EnchantedLearning.com | Shrimp | Animal Printouts Label Me! Printouts |
Anatomy: Shrimp range from a small fraction of an inch to 9 inches (a few mm to 23 cm) long. These crustaceans have a thin, smooth, hard, and almost transparent exoskeleton. Shrimp vary widely in color; tropical varieties are often brightly colored. Shrimp have 5 pairs of jointed walking legs on the thorax, and they have 5 pairs of swimming legs (swimmerets) and 3 pairs of maxillae (feeding appendages) on the abdomen. The body, legs, swimmerets, and other appendages are segmented. Shrimp have two pairs of segmented sensory antennae, a tail fan, and compound eyes.
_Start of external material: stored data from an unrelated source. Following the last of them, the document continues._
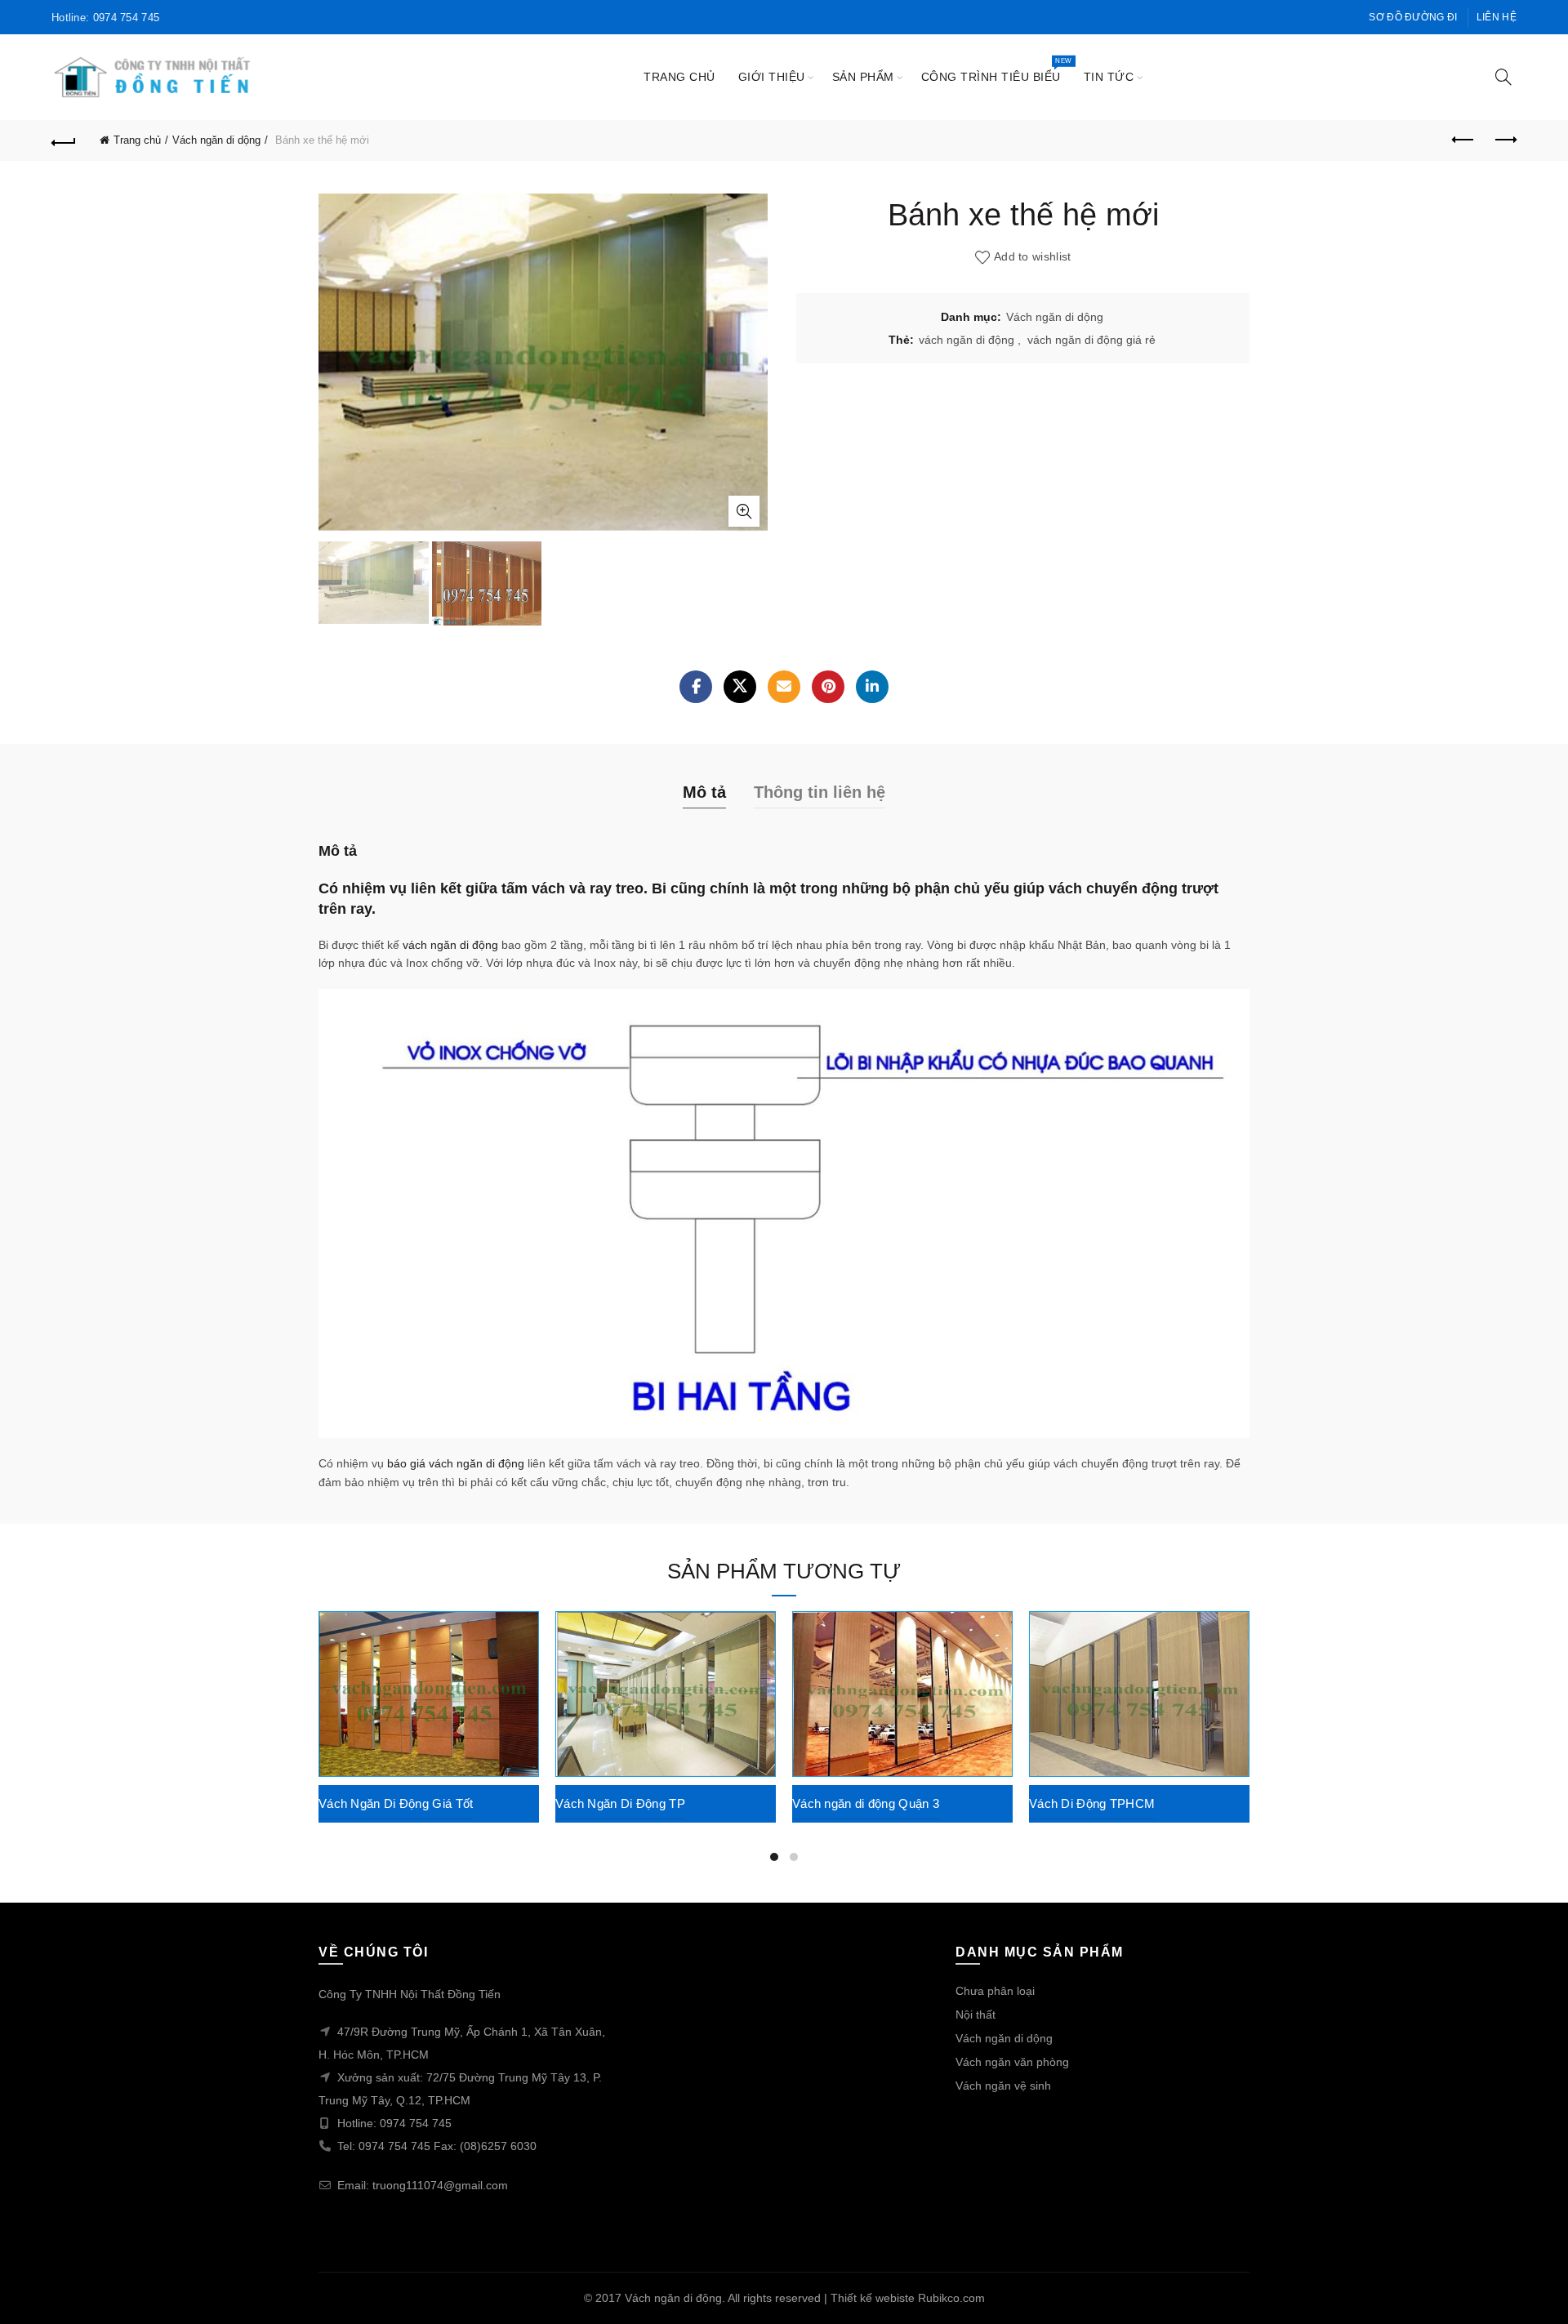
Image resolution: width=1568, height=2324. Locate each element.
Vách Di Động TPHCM (1092, 1803)
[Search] (1503, 77)
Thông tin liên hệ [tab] (819, 792)
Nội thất (976, 2014)
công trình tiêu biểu (996, 69)
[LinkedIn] (872, 686)
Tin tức (1109, 76)
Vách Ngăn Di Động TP (620, 1803)
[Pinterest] (828, 686)
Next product (1504, 140)
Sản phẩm (863, 76)
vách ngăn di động (966, 339)
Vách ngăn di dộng (216, 140)
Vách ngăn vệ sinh (1003, 2085)
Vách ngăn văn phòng (1012, 2061)
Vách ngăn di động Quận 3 (865, 1803)
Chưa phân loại (995, 1990)
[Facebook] (695, 686)
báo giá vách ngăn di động (455, 1463)
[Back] (63, 140)
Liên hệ (1497, 17)
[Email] (784, 686)
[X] (740, 686)
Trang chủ (679, 76)
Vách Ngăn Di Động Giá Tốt (396, 1803)
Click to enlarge (744, 511)
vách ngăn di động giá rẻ (1091, 339)
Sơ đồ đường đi (1413, 17)
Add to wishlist (1032, 256)
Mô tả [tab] (704, 792)
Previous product (1463, 140)
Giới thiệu (771, 76)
Diet: Shrimp are omnivores; they eat plants and small animals. The unusual pistol shrimp kills or stuns its prey by making a very loud sound with a huge claw with a moveable, snapping appendage.
Life Cycle: Female shrimp lay over a thousand eggs, which are attached to her swimming legs. The shrimp emerge as tiny, floating organisms, a component of zooplankton. After growing, they sink to the bottom, where they will live. As a shrimp grows, it often molts (losing its old shell and growing a new one).
Predators: Shrimp are eaten by many animals, including many fish, many birds (including flamingos and loons), octopi, squid, cuttlefish, and people.
Classification: Kingdom Animalia, Phylum Arthropoda, Class Crustacea (crustaceans), Subclass Malacostraca, Order Decapoda, Suborder Natantia.